This is a special type of oil such as natural cedar oil or any number of modern synthetic oils used with oil immersion
objectives. The Numerical Aperture of immersion oil is greater than n.a. of air so using oil between the lens and the coverslip elimiates air in the lightpath and preserves the resolving power of the lens, thus giving a clearer image when using lenses with n.a. greater than 1. Oil is sometimes used between the condenser and the slide as well. Only objectives specifically designed for immersion oil can be used with it.
Oil immersion lenses can be used dry and will generally give a usable image, but the improvement gained by using oil with these lenses is significant. Use of oil adds additonal steps when looking at different parts of the specimen, and complicates changing powers since dry objectives can be easily fouled by oil.

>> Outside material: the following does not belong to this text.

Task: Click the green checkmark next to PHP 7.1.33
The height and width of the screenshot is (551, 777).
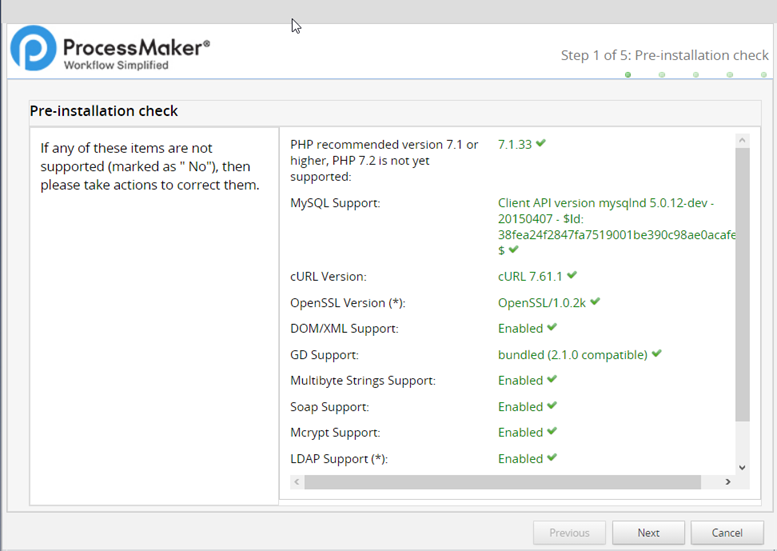Action: pyautogui.click(x=541, y=144)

Because they are designed to be immersed in a shallow pool of oil, oil immersion lenses are specially sealed to prevent intrusion of oil into the interior of the objective and will also have a very short working distance, even shorter than a high power objective would otherwise have. Great care must be used to clean both the slide and the lens after oil is used. Though modern oils are designed to not harden, they tend to trap dust, forming a very grimy coating.
L.S. Longitudinal Section
This is a thin slice taken lengthwise. This is good for showing the long structural
cells in a plant stem.
L.W.D. Long Working Distance
This is a special purpose objective specifically designed to have a longer working distance than a similar lens would otherwise have. This could allow a wider range of focus over a thick specimen and reduces the chance of the lens contacting the slide. This also makes it easier to use superstage lighting with a microscope that doesn't have built in provision for it. These objectives are not common and are unlikely to be used by amateurs.
This is a special stage, built in or added on, that moves a specimen around
and is controlled by knobs. It replaces the slide clips used on a standard stage.
Mechanical stages give much smoother and more precise control than what could
be achieved by moving a slide by hand, and the use of a mechanical stage is generally considered essential at powers greater than 100X and useful at lower powers. Graduated mechanical stages can be
used , along with calbration slides, to make fairly accurate measurements, and can also be used to "map out" a slide to go back to a particular section later.
Mechanical stages can have low level controls , beneath the stage, or high level controls, above the stage. Low level controls are easier to access and are typical of built in mechanical stages. High level controls more more diffcult to reach because the stage and objectives tend to get in the way. High level controls are more typical of attachable, or added on mechanical stages that are mounted on top of a standard stage.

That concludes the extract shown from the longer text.